そう、それ。その水がいる。それが飲みたいの。そんな思いを込めて頷くと、リヴァイは革袋をわたしの胸に押し付けた。そしてわたしの肩を強くつかみ、誰かから向けられる目で、こんなに強い目は初めてだった。あの街では誰ひとりとしてこんな目をしていない。息を呑むわたしによく見えるようにリヴァイは、背後に広がる台所を手で示した。

なに?どう…したの?


「言葉が通じなくても良い。だが伝える努力を怠るな。そうやって座っていたって俺はお前が何を望んでいるのか分からない。言え。主張しろ。お前が生きるために必要なものを、欲しているものを主張しろ。それができないならお前はここで野垂れ死にするだけだ。さっきお前は俺に何かを伝えようとしたな。そしてお前はここに来たかった。ならさっき何を言いたかったのかちゃんと言え」



怖いほどのリヴァイの目に、わたしは思わず怒りだって感じる。
もうなに?なんなの?わたしはこんなに弱っていて、こんなに衰弱していて、言葉だって分かってないのに、どうしてそんな目でわたしを見るの?どうしてわたしがこんな目に合わなきゃいけないの?あなたはわたしが今どんだけ苦しいかちっとも分かってないくせに!
そんな乱暴なことがふっと脳裏を横切った。それからすぐに涙がにじんだ。

――――違う。この人は何も間違っていない。

だってこの人はわたしを生かそうとしている。わたしを助けてくれようとしている。
いきなり現れたわけの分からない人間を、それもげーげーと戻す病原菌なのに、それでも自分で背負って、ここまで連れてきてくれた。わたしが何かを欲しがっているということを理解してくれた。わたしの話を聴いてくれようとしている。わたしを助けようとしてくれている!この人が!
わたしは重い腕を持ち上げて、火にかけられている鍋を指さした。


『この水をあの鍋で、あの暖炉で沸騰させてほしい』と言いながら、胸に抱いていた水と暖炉、鍋を交互に指さす。お願い、通じて!
「水を煮ろってことだな?」

リヴァイは立ち上がり、わたしから水の入った革袋を受け取り、その水を鍋に入れて、暖炉に火をつける。
しゃがみ込んだリヴァイが暖炉の前でひざまずき、種火を暖炉に落とし、薪をくべる。徐々に大きくなっていく暖炉の明かりで、薄暗かった台所がぼんやりと少し、明るくなる。そうか、食糧を痛めないためにわざと日の光を乏しくしていたのかもしれない、とぼんやりと考えていれば、湯を沸かし始めてくれたリヴァイが次の指示を催促するように「夢子」と名前を呼ぶ。


塩と…砂糖がほしい。
即席のスポーツ飲料を作らないと、いくら水を飲んだとしても嘔吐によって失われるカリウムは体内で補えない。それに塩分が体内から水分が流れでていきすぎることを食い止めてくれるだろう。そういうものを経口補水液とか言うんだっけ?夏場になれば情報番組や健康番組が繰り返しこの作り方を放送していたのを思い出す。
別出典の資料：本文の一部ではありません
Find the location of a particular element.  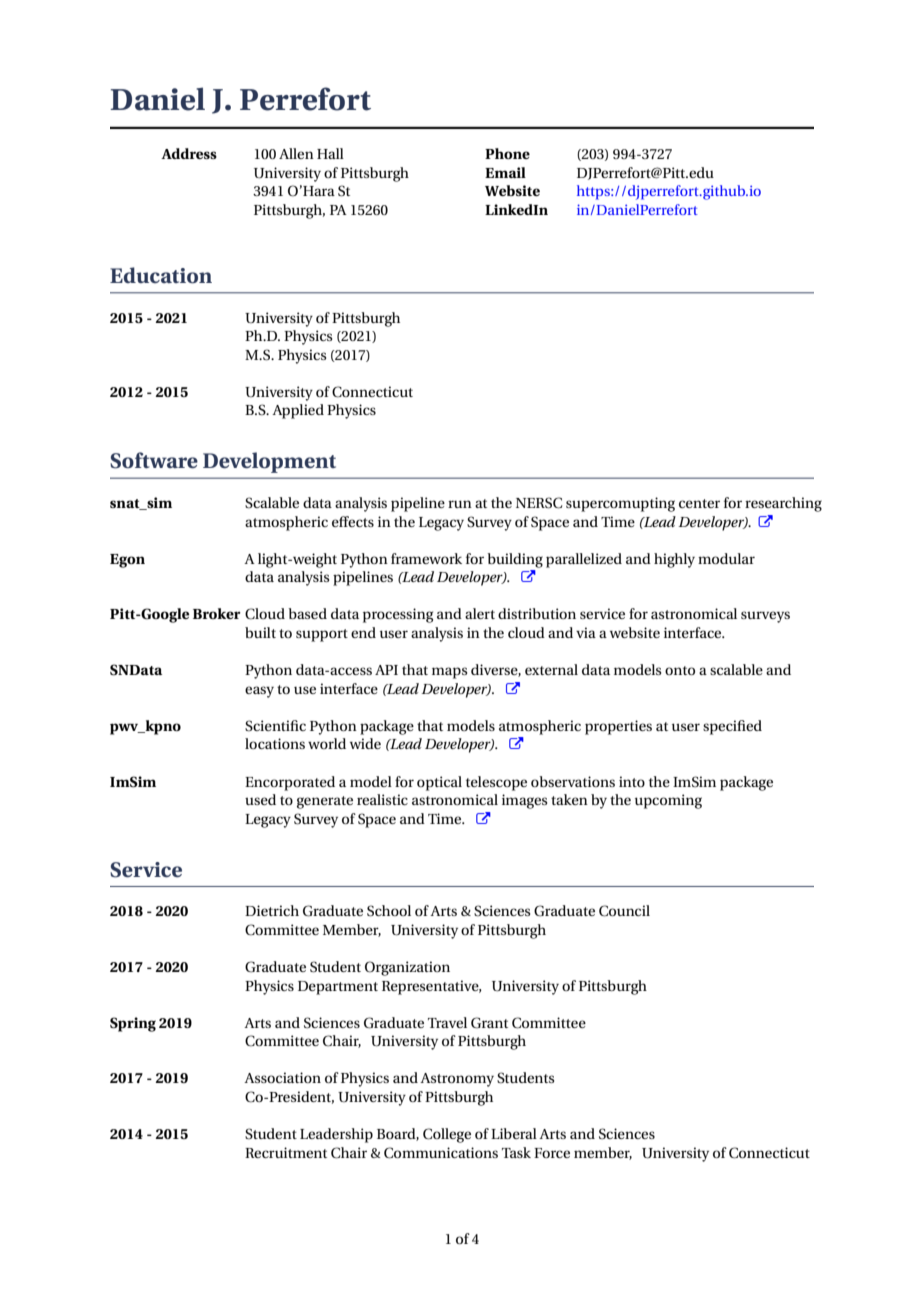

onto is located at coordinates (680, 670).
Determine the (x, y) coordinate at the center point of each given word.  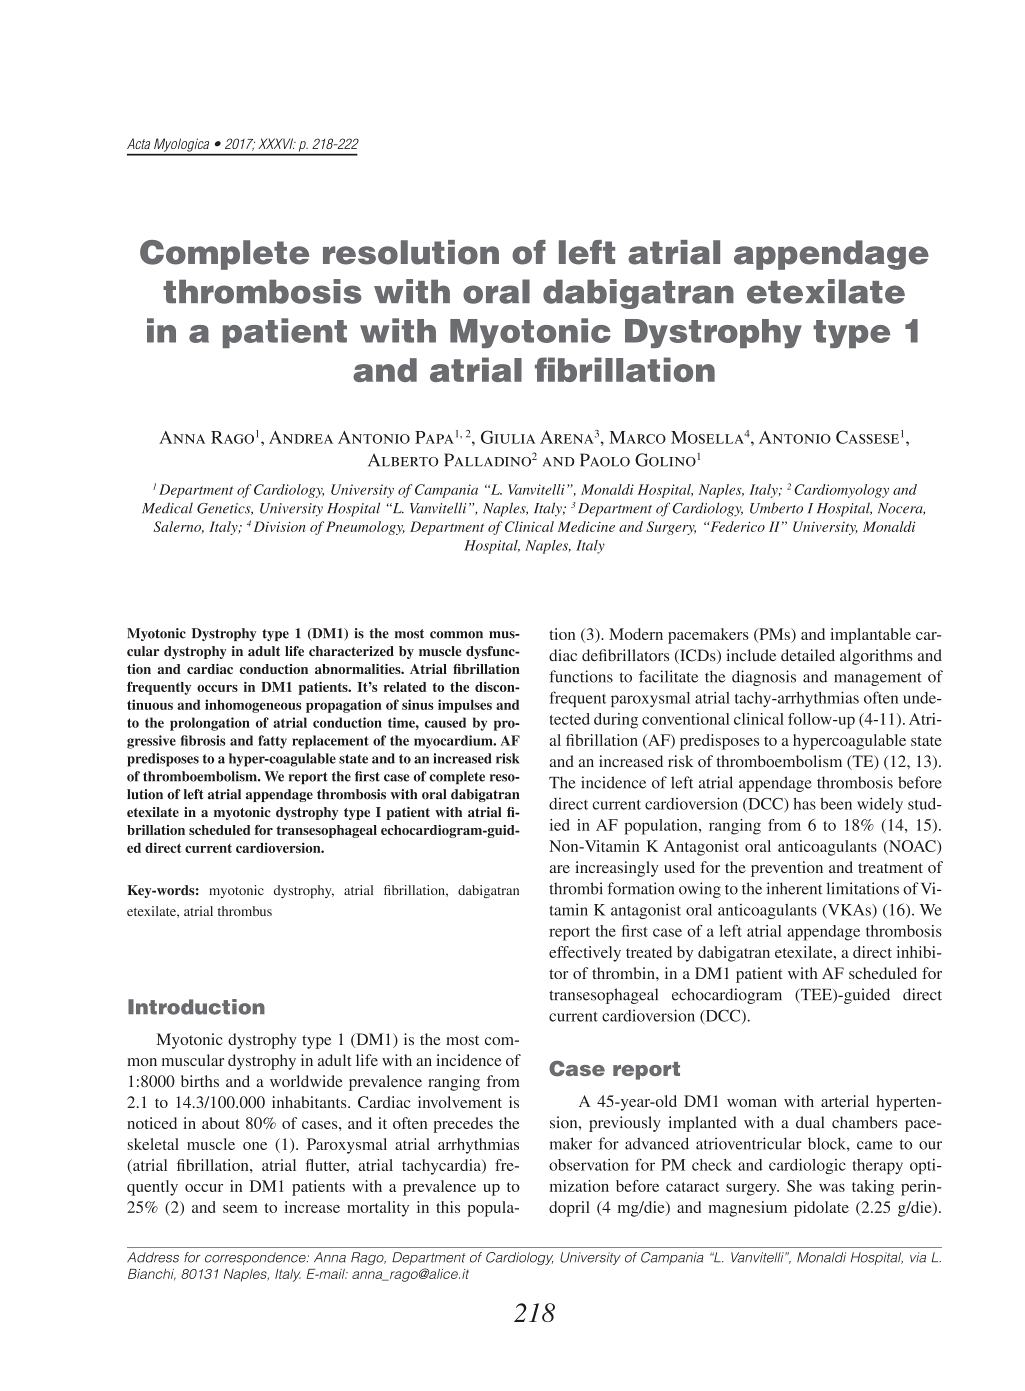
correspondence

わたしは、親指と一指し指と中指を擦り合わせ、ぱらぱらと調味料を入れるようなしぐさをする。
醤油や味噌はなくても、塩と砂糖はあるだろう、と望みをかける。意図が通じたらしいリヴァイが、差し出したのはハーブを刻んだような粉でわたしは首を振る。白いやつ、どっちも白いやつってことを伝えたくて、自分の服の白い部分を指さして、また指をこすり合わせてみた。だめだ。今度は服の柄…小花模様だったせいで、乾燥植物が差し出される。も、もどかしい!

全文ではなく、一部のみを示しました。